This past week we have witnessed the significant decline in the market indexes in response to fears of repercussions to the world economy from the spread of the coronavirus. As in almost every sharp market decline of the past, fear commands the human emotion to panic and in the case of investing, sell now and ask questions later. More recently as technology makes trading simpler and allows mathematics to control trading decisions, market moves are quicker in either direction.
During these times of panic, we need to take a step back and examine the factual information versus what is presented on social media and 24/7 news channels. As of this morning, there have been approximately 83,000 cases of the virus reported and 2,800 fatalities. 99% of the cases are in China. The health officials at the World Health Organization estimate the fatality rate at about .7% for cases outside of China. This flu season alone, reports are that in New York City there are 3,000 flu cases reported each week. Total fatalities in this flu season have exceeded 41,000 in the U.S.. By no means do these reports minimize this virus or its dangers, but it does help put it in perspective.
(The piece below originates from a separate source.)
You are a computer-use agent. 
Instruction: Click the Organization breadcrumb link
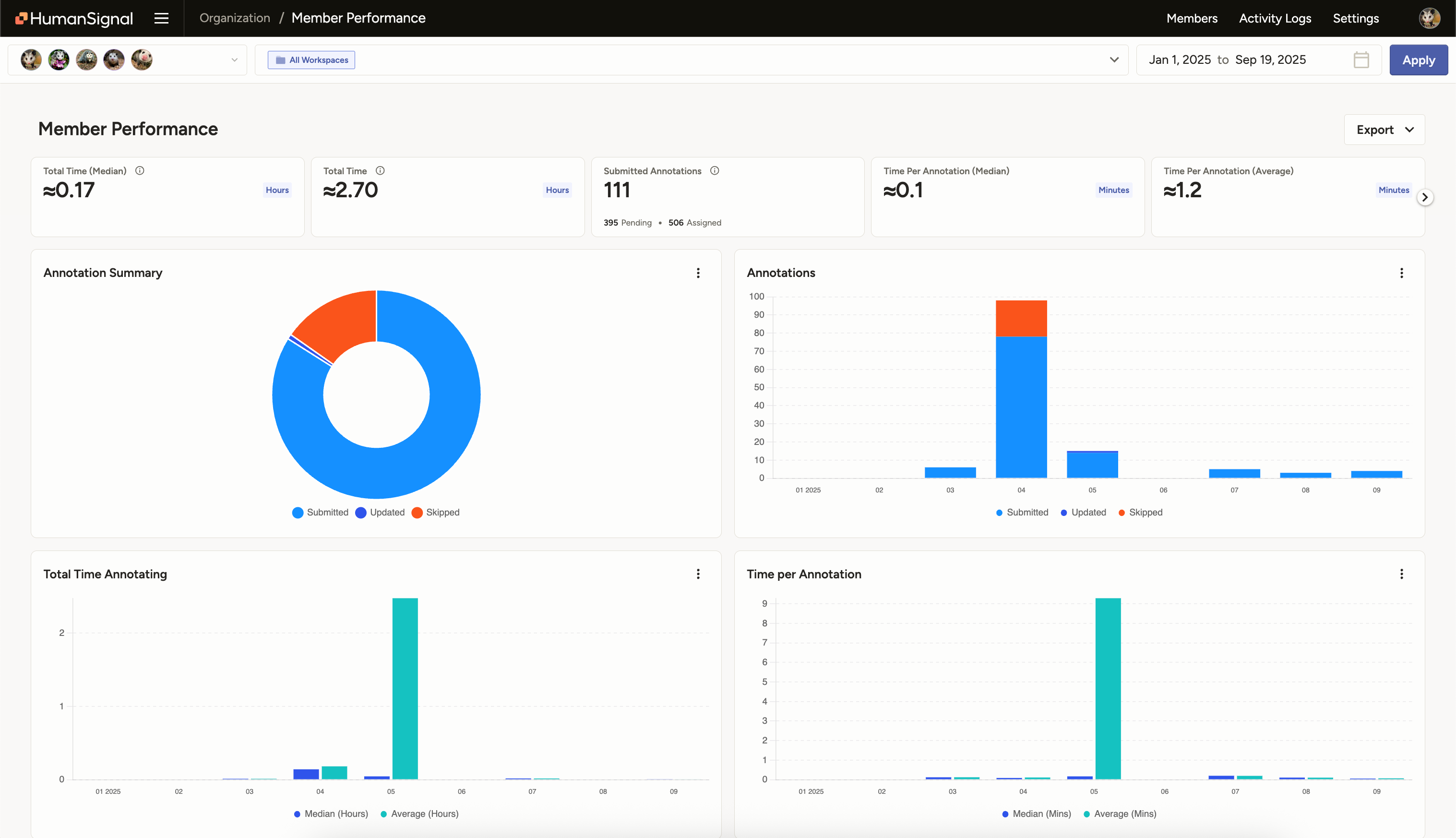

The CDC recommends to continue to be vigilant with hand washing and to stay home if sick.
Regarding the economic impact that will be felt, no doubt supply chains are being interrupted and corporate profits will be negatively impacted for a period. With large numbers of people quarantined, obviously many products will not be consumed or purchased if one cannot get to the stores. But being restricted from going to the Apple store to buy that new iPhone or computer does not mean that it will not be purchased next week or next month when able to.
We expect profits to be delayed during this period of panic, but not eliminated. The economy continues to be very strong and the world governments have committed to make credit available during this time to help businesses get over the temporary hurdle.
Investing in good companies across the various investment sectors is strategically important in panics such as these. Investors that have fled stocks for the safety of bonds are actually driving up those prices which helps with the assets allocated to bonds in your portfolio. Additionally, the discounted equity prices may provide a good opportunity to fund 2019 and 2020 IRA contributions as you prepare your income tax returns.
The current disease outbreak is not totally unprecedented however. Similar short-term declines occurred during the SARS outbreak in 2003, MARS outbreak in 2013, Ebola outbreak in 2014, and Zika in 2016. In each case the S&P 500 was substantially higher six and twelve months later which shows Wall Street’s reaction to such epidemics is often short lived.
By technical measurements, the equities are in severely oversold territory. As this situation plays out and cooler heads prevail, we believe the long-term bull market will continue.